How your breasts change during your pregnancy...


October has been coloured pink for Breast Cancer Awareness. Tree-trunks wrapped in pink cloth, walkathons and marathons, and ‘Pink Tea Parties’ to raise funds for breast cancer awareness. Staff (men included) are wearing pink to work. I’m sporting a pink ribbon. Magazines are carrying heart-warming stories about breast cancer survivors. Education and awareness is key. But besides encouraging women to give themselves regular breast examinations and to go for mammograms, getting to the heart of where cancer is coming from, is perhaps more important. 
Breasts and periods:
The link between breasts and periods is by way of a hormone called oestrogen. Oestrogen is an essential ingredient of our femininity. 
•  Oestrogen boosts our mood and makes us feel sexy
•  It keeps skin plump and moist (delaying wrinkles) 
•  Retains natural hair colour and buoyancy (noticed how hair sometimes becomes curly after puberty?) and shine!
•  Oestrogen gives us energy, it helps us get things done! 
During the first half of every menstrual cycle, oestrogen is made in the ovary by the ova (eggs) in preparation for ovulation (the release of the egg) and consequent fertilisation. 
Ovulation happens about mid-cycle (a cycle is calculated from the first day of one period to the first day of the next period). Besides preparing the womb and cervix (mouth of the womb) for fertilisation, oestrogen prepares certain ‘target cells’ in the breast for breastfeeding – namely the breast ducts.
As helpful as oestrogen is, it has some drawbacks. Because this hormone stimulates cells to multiply it is called carcinogenic – in other words, ‘cancer-causing’. Luckily the oestrogen-ovulation-peak only lasts about 5 days of the menstrual cycle, and oestrogen effects are balanced by another hormone, progesterone, that’s produced after ovulation. This ‘balancing act’ only occurs with natural menstrual cycles (i.e. not ‘pill’ cycles). 
During pregnancy, oestrogen and progesterone are made by the placenta (not the ovaries) and their task is to maintain the pregnancy and prepare the woman’s body for the birth, and breastfeeding. By the sixth month, breast ducts (channels) and alveoli (these look like bunches of grapes where the milk is made) are fully developed, and this is where colostrum comes from. 
This also means that by this stage of your pregnancy, your breasts have nearly reached the final stages of development (this is completed with breastfeeding – ideally for a year).
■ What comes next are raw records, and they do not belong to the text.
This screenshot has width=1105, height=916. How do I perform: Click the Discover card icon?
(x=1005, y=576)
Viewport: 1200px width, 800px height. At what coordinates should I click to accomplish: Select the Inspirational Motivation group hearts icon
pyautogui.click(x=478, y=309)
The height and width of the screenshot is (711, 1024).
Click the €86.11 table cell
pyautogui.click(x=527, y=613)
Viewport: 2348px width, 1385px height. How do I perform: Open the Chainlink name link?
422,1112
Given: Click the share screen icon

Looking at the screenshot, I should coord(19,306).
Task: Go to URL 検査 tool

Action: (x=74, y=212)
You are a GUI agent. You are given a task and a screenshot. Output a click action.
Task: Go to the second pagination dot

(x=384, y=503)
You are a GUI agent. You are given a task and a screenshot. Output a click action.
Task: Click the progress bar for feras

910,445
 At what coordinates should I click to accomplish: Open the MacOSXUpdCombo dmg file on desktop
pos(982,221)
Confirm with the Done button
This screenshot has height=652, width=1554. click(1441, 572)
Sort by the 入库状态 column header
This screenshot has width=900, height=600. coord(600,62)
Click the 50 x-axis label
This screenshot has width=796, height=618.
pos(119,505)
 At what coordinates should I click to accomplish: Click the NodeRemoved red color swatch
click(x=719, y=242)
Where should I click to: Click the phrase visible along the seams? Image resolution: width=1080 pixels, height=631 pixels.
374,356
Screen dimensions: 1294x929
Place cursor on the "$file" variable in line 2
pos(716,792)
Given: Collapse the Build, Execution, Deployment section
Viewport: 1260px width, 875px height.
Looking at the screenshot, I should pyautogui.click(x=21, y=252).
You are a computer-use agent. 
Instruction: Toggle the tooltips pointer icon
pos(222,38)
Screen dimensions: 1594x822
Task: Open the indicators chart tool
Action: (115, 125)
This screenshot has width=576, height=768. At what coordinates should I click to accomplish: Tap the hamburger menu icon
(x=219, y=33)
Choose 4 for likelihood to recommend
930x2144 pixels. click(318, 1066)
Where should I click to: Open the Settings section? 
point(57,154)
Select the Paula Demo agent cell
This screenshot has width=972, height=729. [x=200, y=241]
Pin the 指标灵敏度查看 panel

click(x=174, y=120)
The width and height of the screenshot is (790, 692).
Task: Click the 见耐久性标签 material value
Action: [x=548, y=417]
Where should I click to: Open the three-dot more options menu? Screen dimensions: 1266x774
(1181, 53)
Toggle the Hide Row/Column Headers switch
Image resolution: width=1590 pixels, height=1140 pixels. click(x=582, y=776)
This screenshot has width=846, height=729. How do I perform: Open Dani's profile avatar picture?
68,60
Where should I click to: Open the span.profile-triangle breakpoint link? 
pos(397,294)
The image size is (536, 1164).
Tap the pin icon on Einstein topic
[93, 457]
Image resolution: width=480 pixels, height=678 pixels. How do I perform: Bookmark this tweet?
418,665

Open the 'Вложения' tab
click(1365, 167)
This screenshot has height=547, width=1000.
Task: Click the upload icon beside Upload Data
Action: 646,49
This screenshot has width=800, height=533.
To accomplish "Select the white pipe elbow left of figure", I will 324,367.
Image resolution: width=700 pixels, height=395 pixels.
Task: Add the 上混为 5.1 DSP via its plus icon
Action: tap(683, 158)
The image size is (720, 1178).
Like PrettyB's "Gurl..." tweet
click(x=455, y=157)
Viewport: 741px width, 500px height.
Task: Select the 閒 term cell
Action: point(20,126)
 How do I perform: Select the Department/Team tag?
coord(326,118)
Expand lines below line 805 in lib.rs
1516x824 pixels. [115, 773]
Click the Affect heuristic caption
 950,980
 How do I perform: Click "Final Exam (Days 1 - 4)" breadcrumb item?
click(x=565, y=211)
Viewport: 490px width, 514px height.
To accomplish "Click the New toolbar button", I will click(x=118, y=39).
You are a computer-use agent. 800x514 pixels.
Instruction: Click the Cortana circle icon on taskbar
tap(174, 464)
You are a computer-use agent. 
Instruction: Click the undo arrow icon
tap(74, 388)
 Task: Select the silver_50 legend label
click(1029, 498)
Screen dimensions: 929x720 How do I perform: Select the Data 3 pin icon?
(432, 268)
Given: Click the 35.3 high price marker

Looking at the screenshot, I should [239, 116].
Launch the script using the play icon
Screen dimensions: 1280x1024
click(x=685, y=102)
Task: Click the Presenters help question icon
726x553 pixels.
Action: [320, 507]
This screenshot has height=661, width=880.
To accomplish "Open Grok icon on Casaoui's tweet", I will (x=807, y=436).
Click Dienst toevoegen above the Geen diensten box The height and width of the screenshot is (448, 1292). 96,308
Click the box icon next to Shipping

After weaning, when your menstrual cycles return to normal, breast tissue will no longer be ‘oestrogen sensitive’ because they’re fully matured – thus sparing them the carcinogenic effects of oestrogen.
In this way, pregnancy and breastfeeding helps to protect a women’s breasts from cancer.
Please note that there are many types of breast cancer – pregnancy and breastfeeding is not a guarantee that you will not get breast cancer. It is only one of the many protective mechanisms.